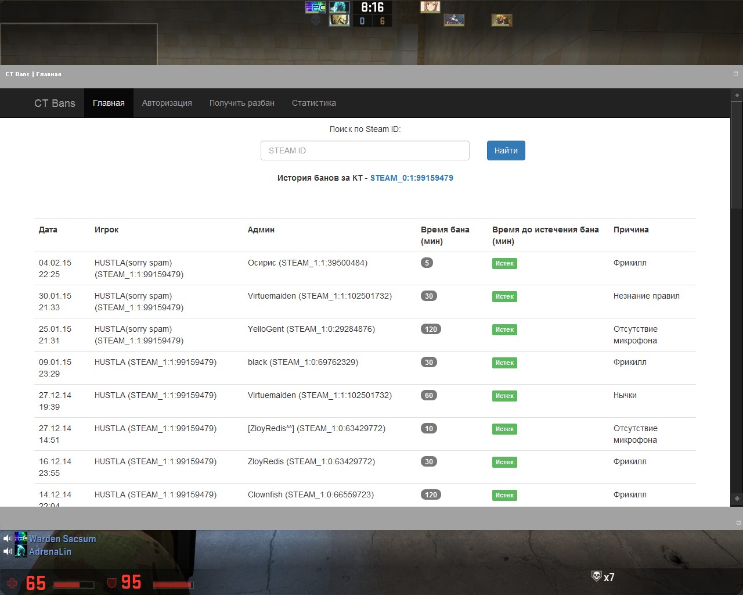Click the red health bar
Screen dimensions: 743x595
73,585
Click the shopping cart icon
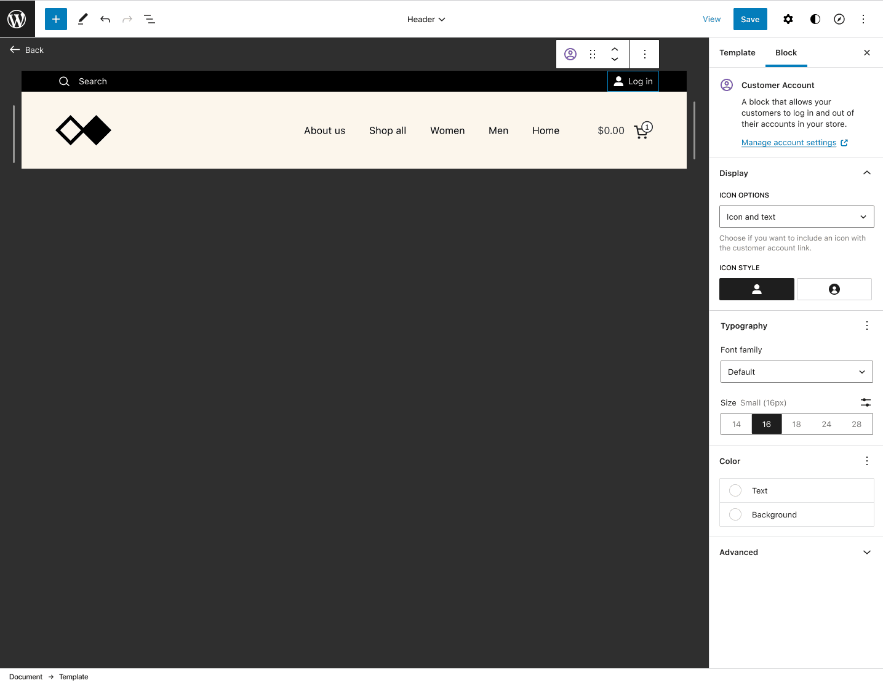The width and height of the screenshot is (883, 683). [642, 130]
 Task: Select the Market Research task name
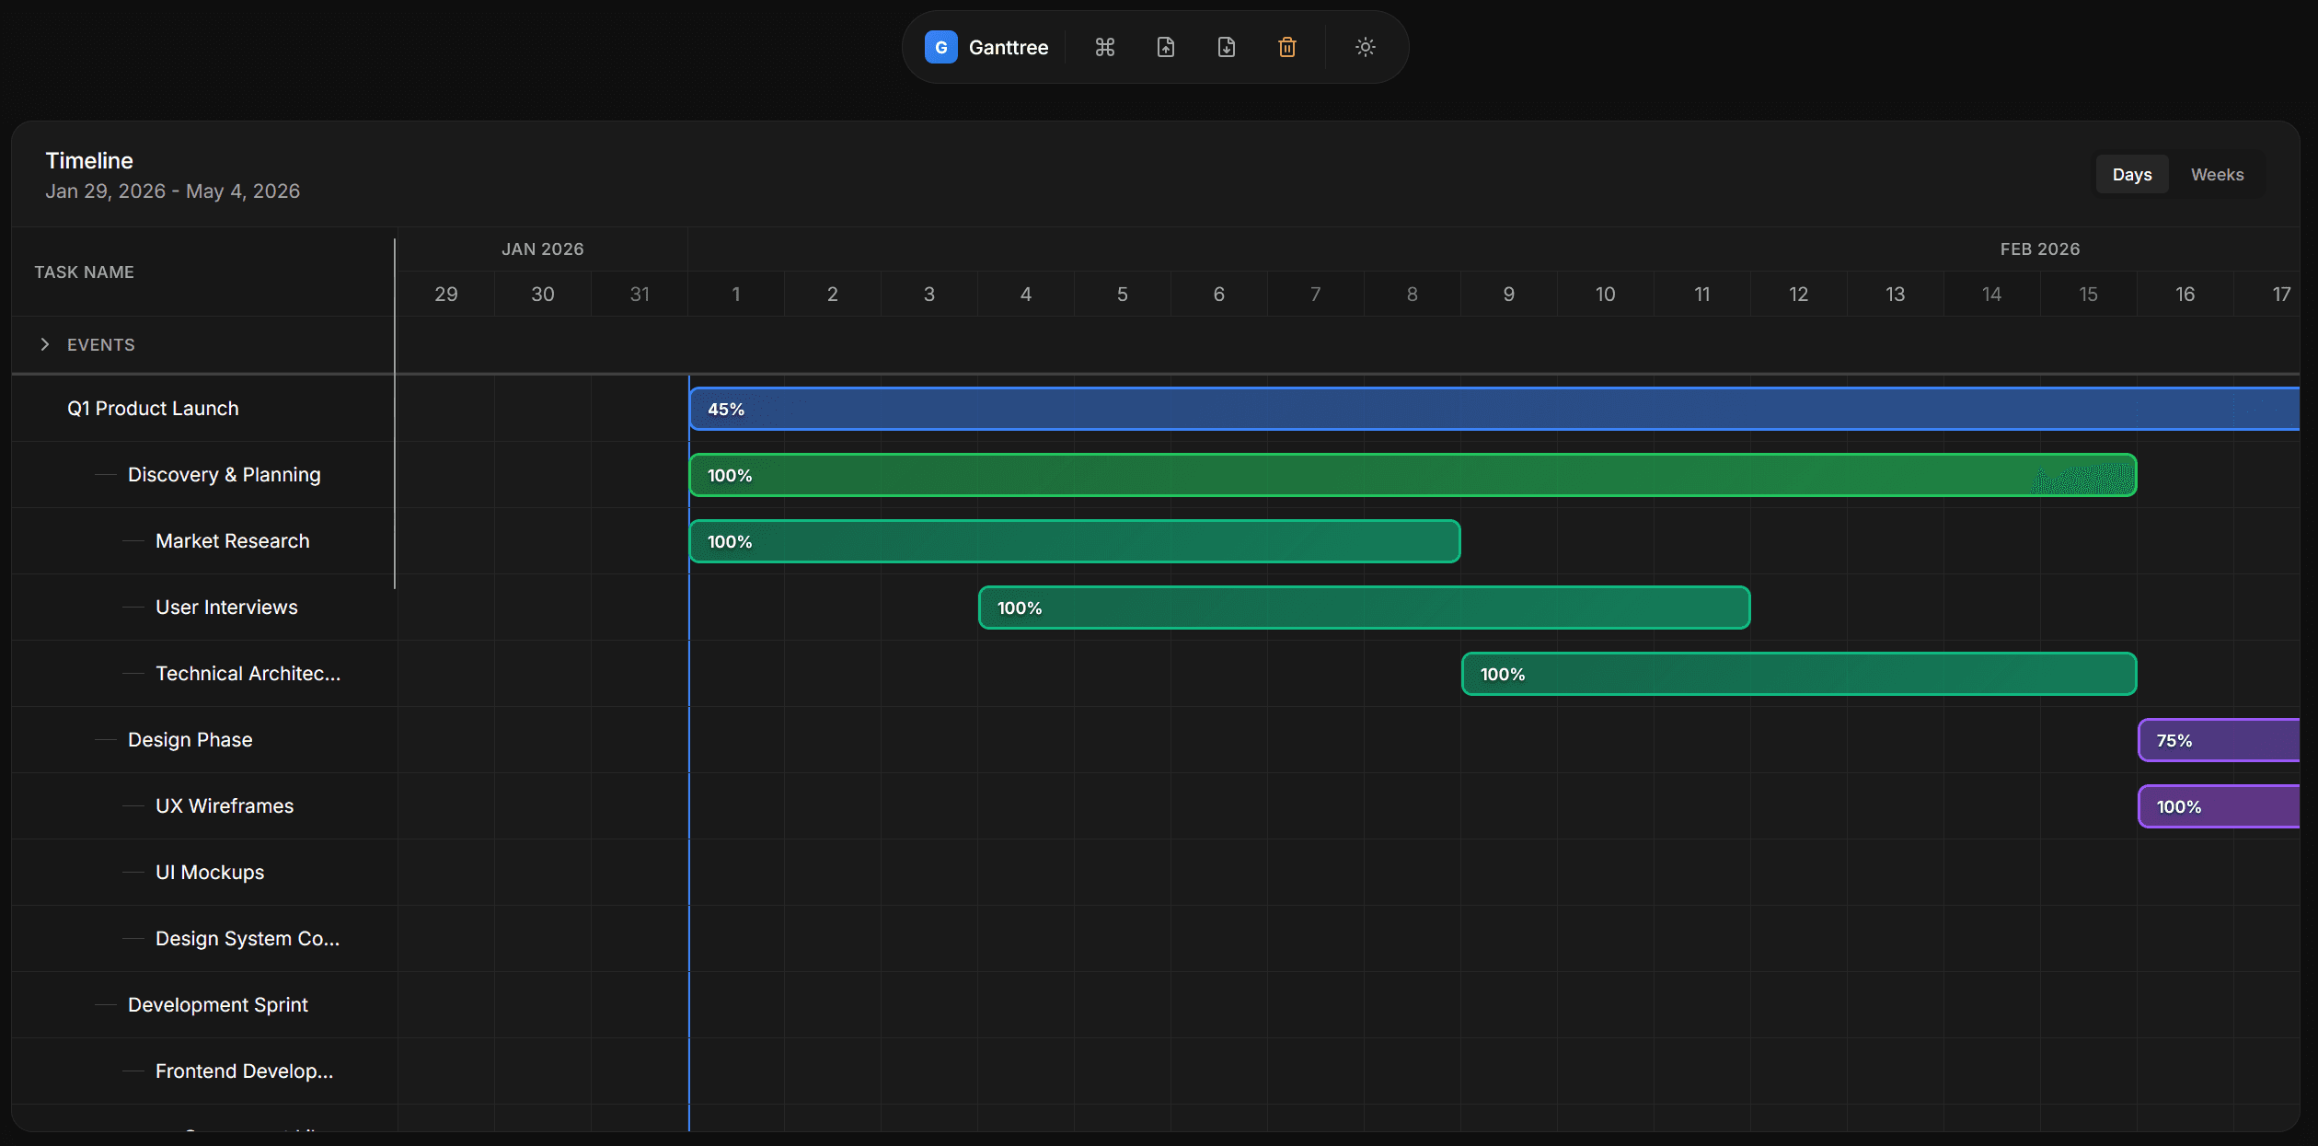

________

Render the listing above as a numbered list, omitting any blank lines and leaving out the pictures.

◆ **Answer to the problem**
1. Click the red health bar
2. Screen dimensions: 743x595
3. 73,585
4. Click the shopping cart icon
5. The width and height of the screenshot is (883, 683). [642, 130]
6.  Task: Select the Market Research task name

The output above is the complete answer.